Assignment - Copy exactly the lines from the one containing "Viewport: 976px width, 452px height." through the last line of the records below, including both, and leave out any pictures.

Task input -
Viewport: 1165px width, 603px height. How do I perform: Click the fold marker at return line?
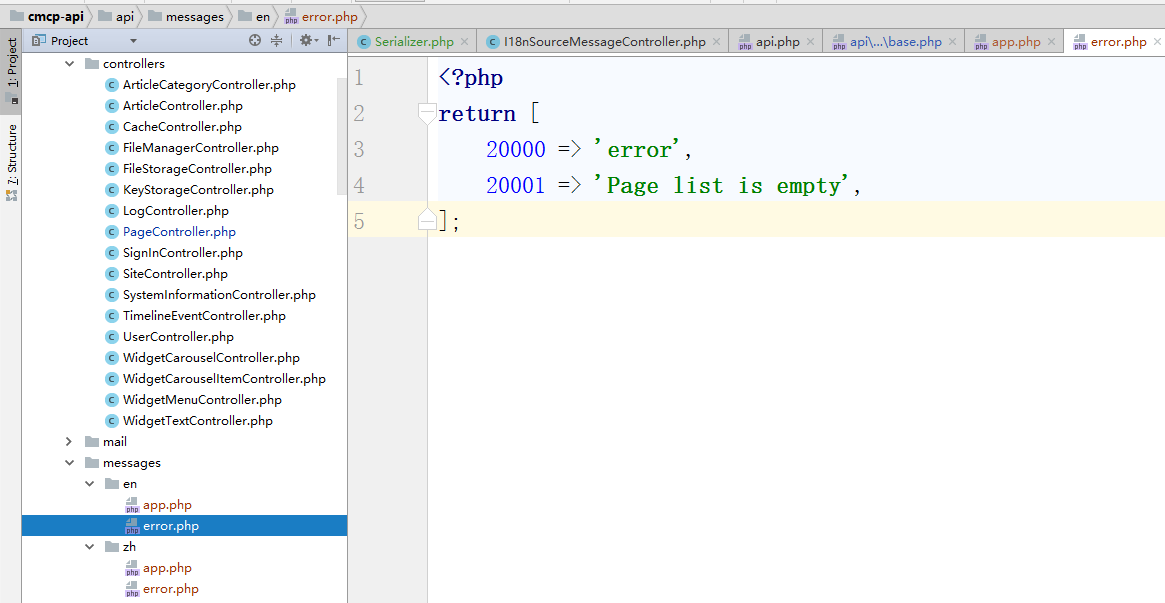(427, 114)
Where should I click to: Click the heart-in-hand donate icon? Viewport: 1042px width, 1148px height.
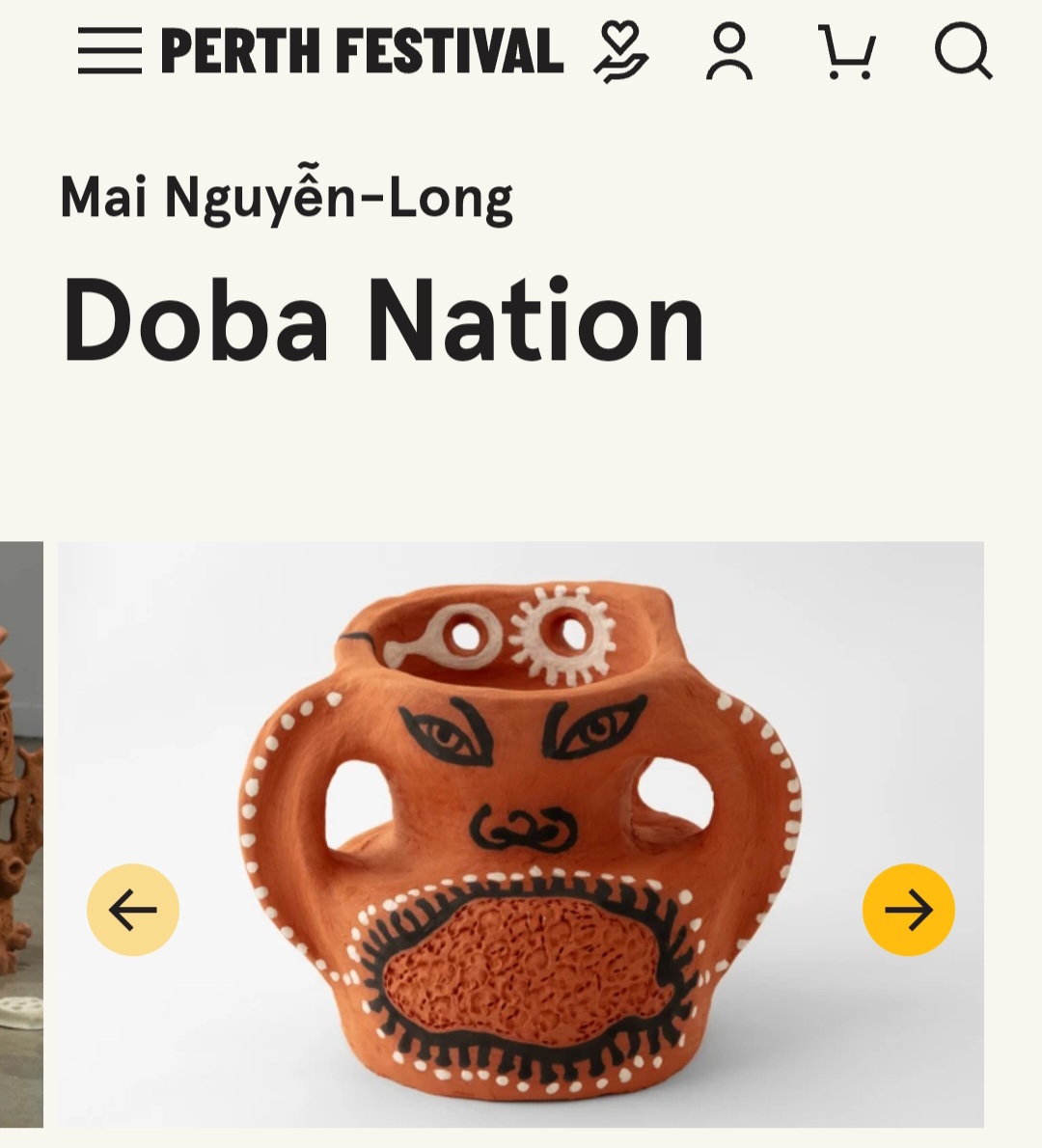tap(621, 51)
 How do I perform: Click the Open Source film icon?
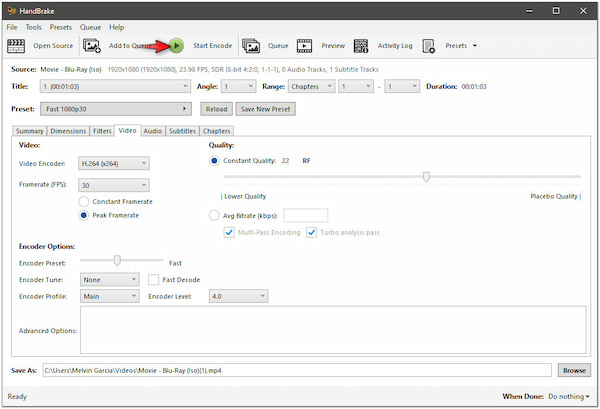(x=17, y=45)
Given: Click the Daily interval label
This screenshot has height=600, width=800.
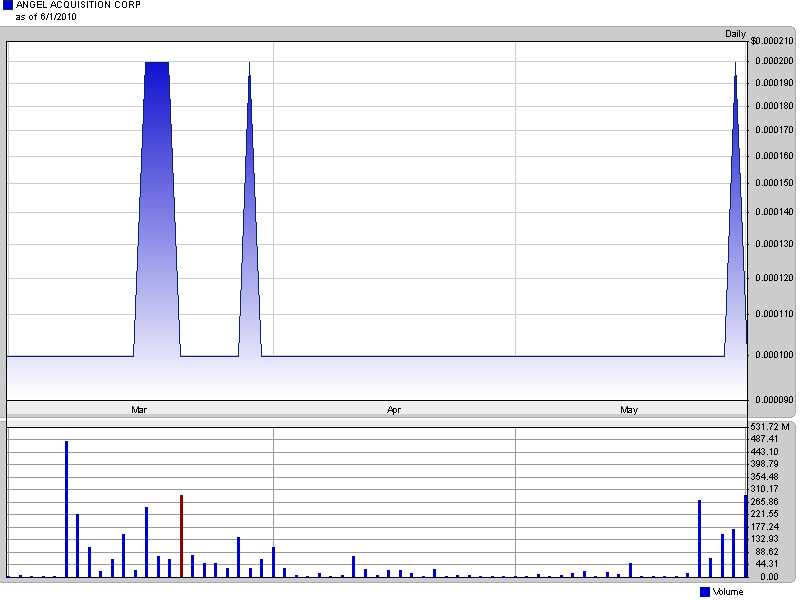Looking at the screenshot, I should [735, 34].
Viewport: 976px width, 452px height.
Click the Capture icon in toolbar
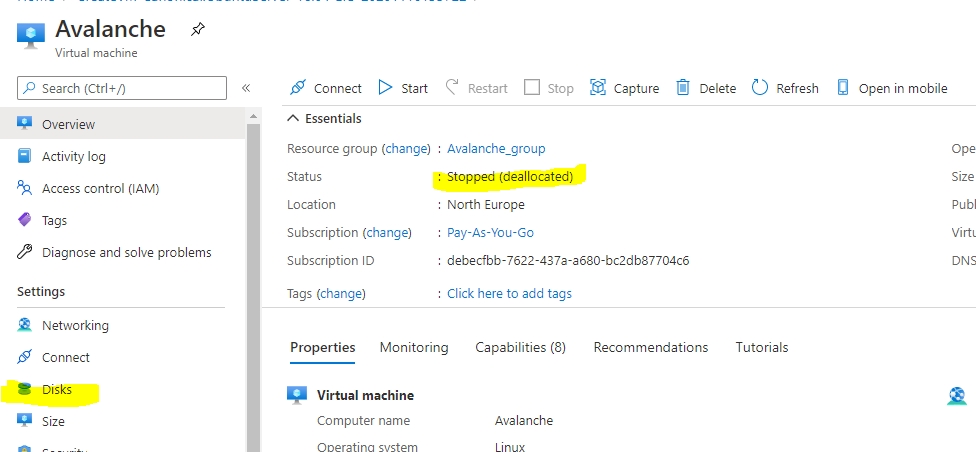pos(598,88)
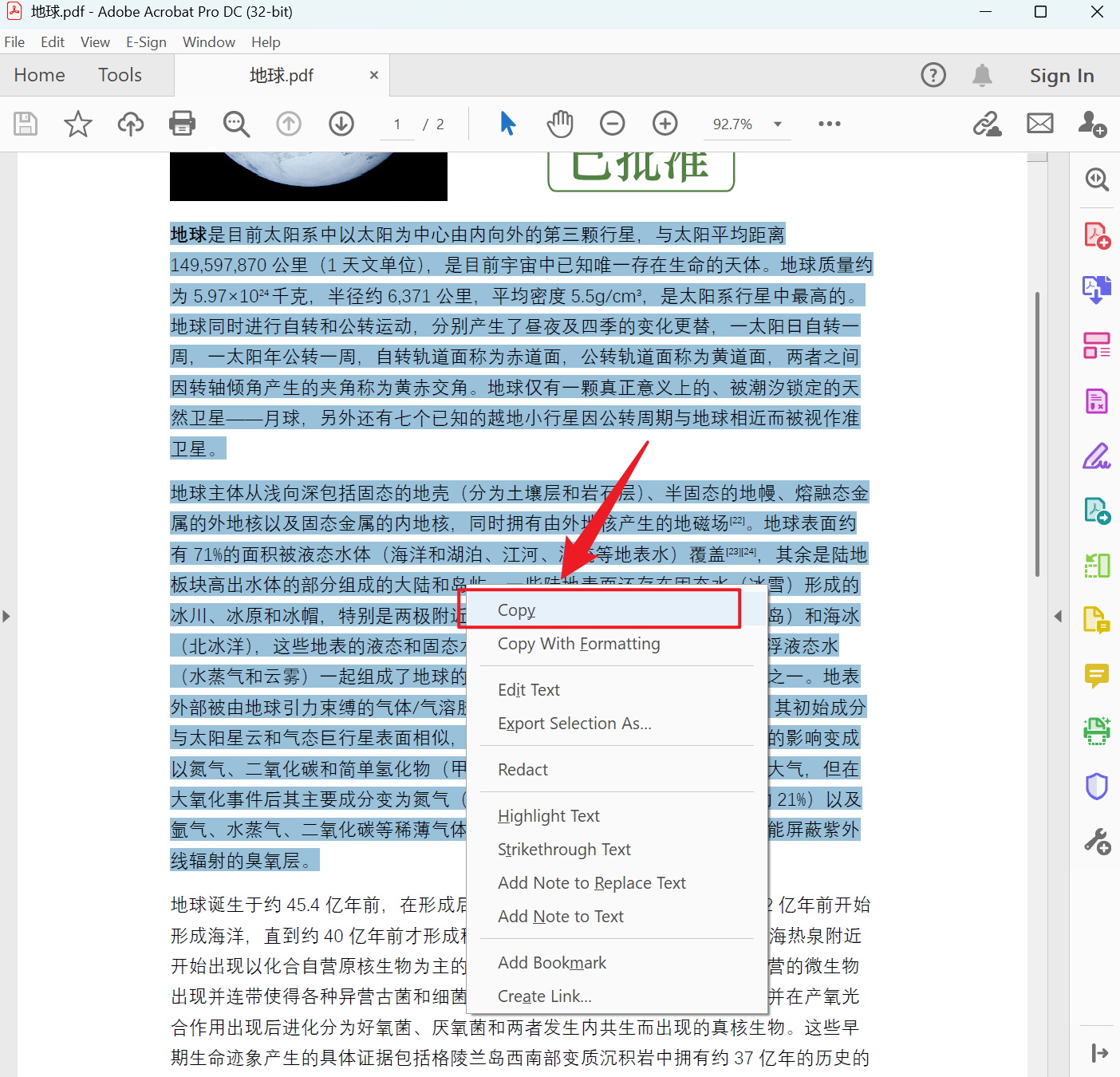Select the Export PDF tool
This screenshot has height=1077, width=1120.
click(1096, 289)
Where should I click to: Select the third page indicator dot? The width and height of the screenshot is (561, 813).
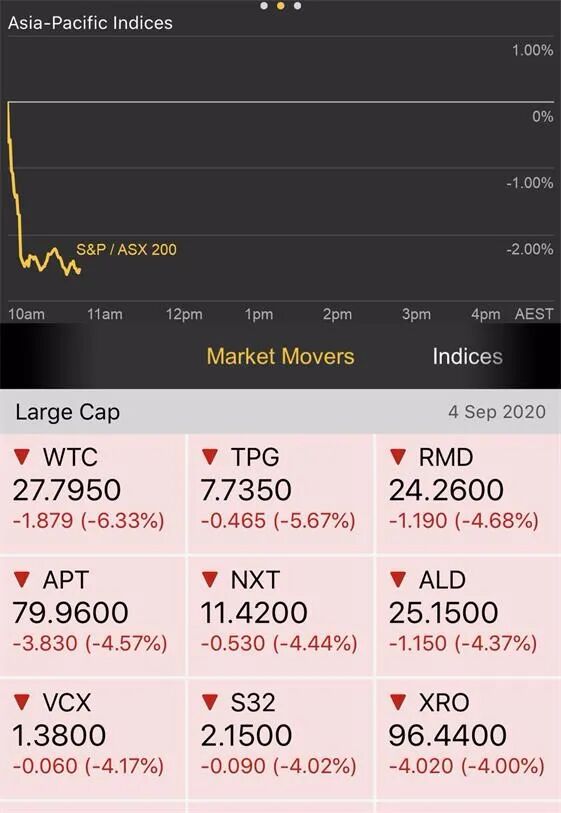pos(297,6)
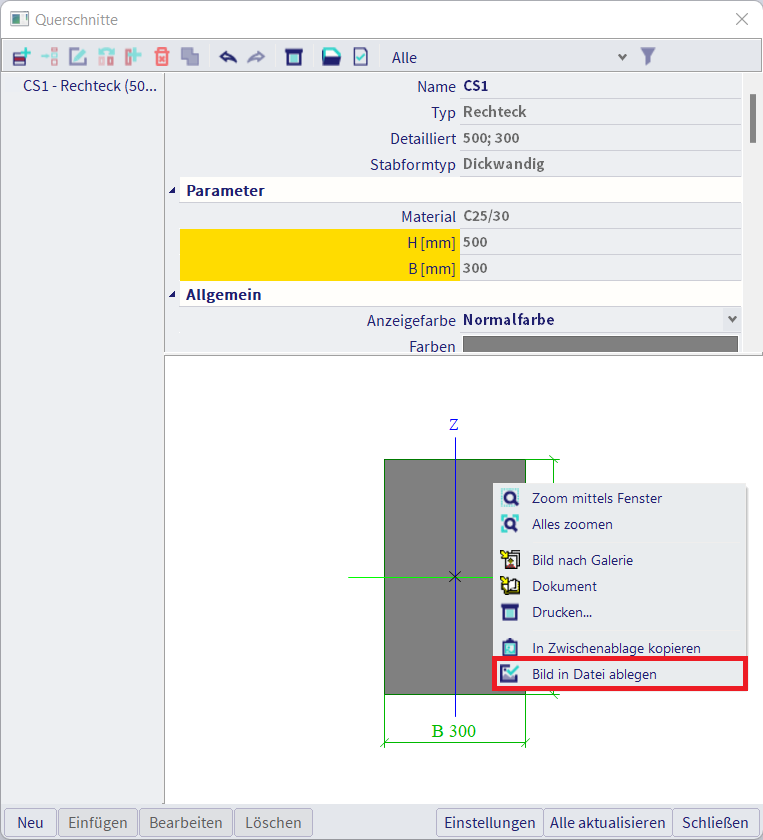The image size is (763, 840).
Task: Click the open folder icon in toolbar
Action: 331,57
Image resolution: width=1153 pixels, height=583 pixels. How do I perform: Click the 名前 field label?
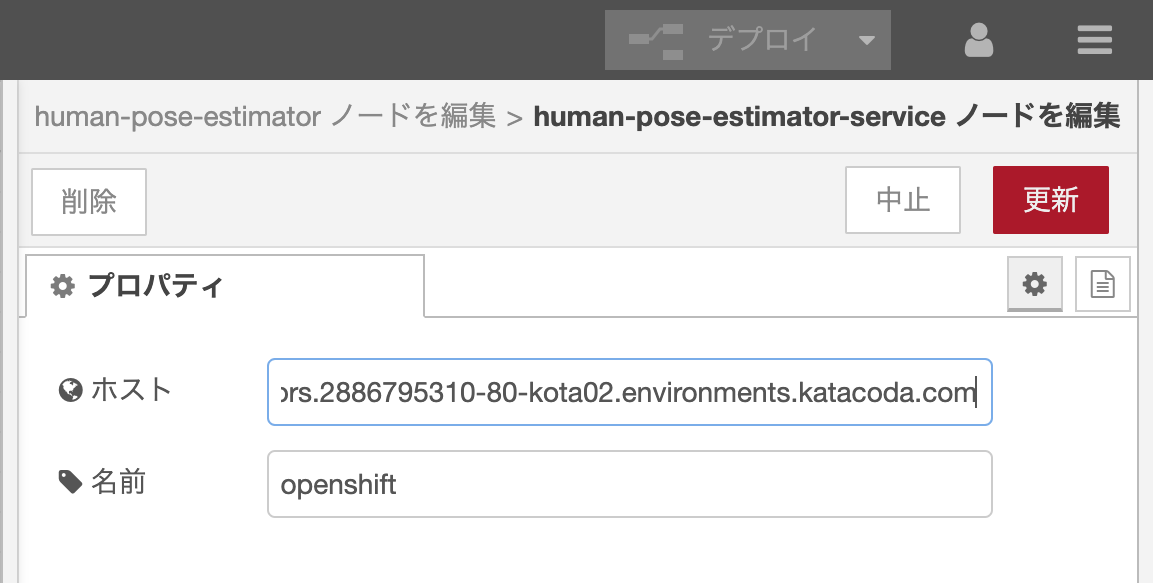click(119, 483)
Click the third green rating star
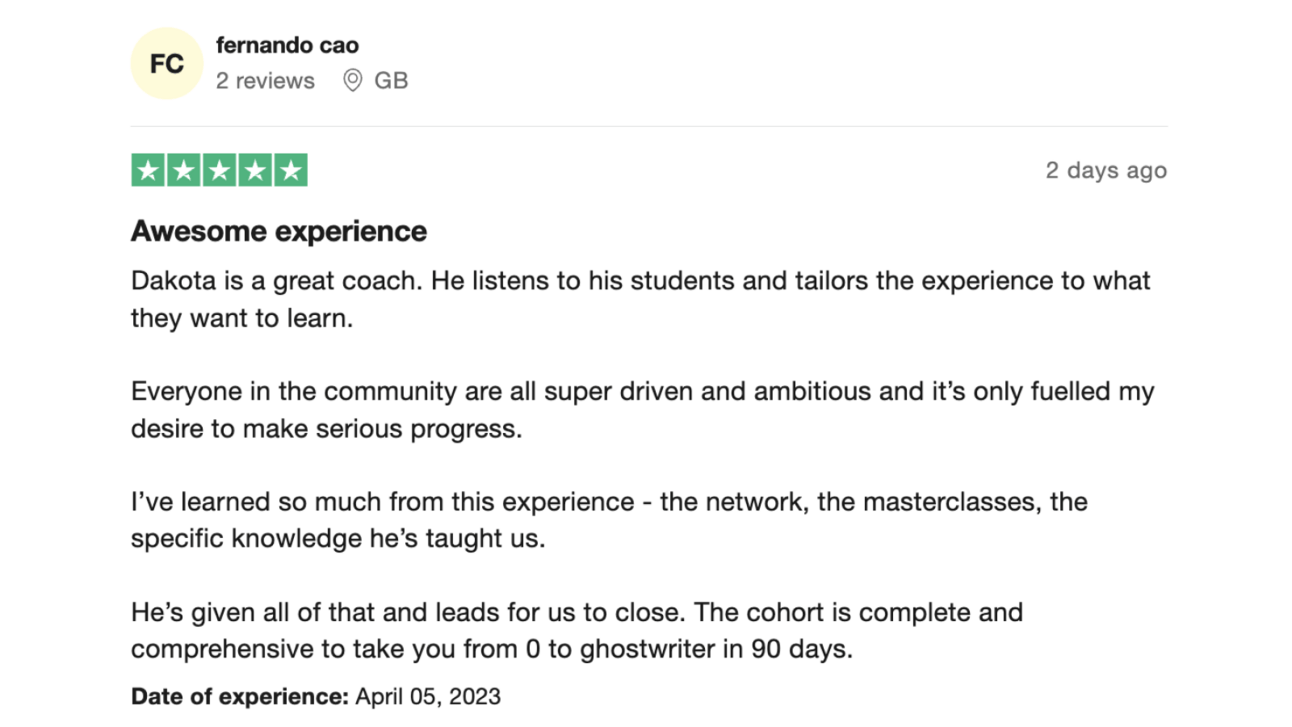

Result of this task -
Viewport: 976px width, 452px height.
Click the Capture icon in toolbar
pos(598,88)
Select the Export PDF tool
This screenshot has height=1077, width=1120.
click(1096, 289)
Where should I click to: Select the third page indicator dot? The width and height of the screenshot is (561, 813).
pos(297,6)
The image size is (763, 840).
Task: Click the open folder icon in toolbar
Action: 331,57
Image resolution: width=1153 pixels, height=583 pixels. How do I perform: Click the 名前 field label?
click(119, 483)
Click the third green rating star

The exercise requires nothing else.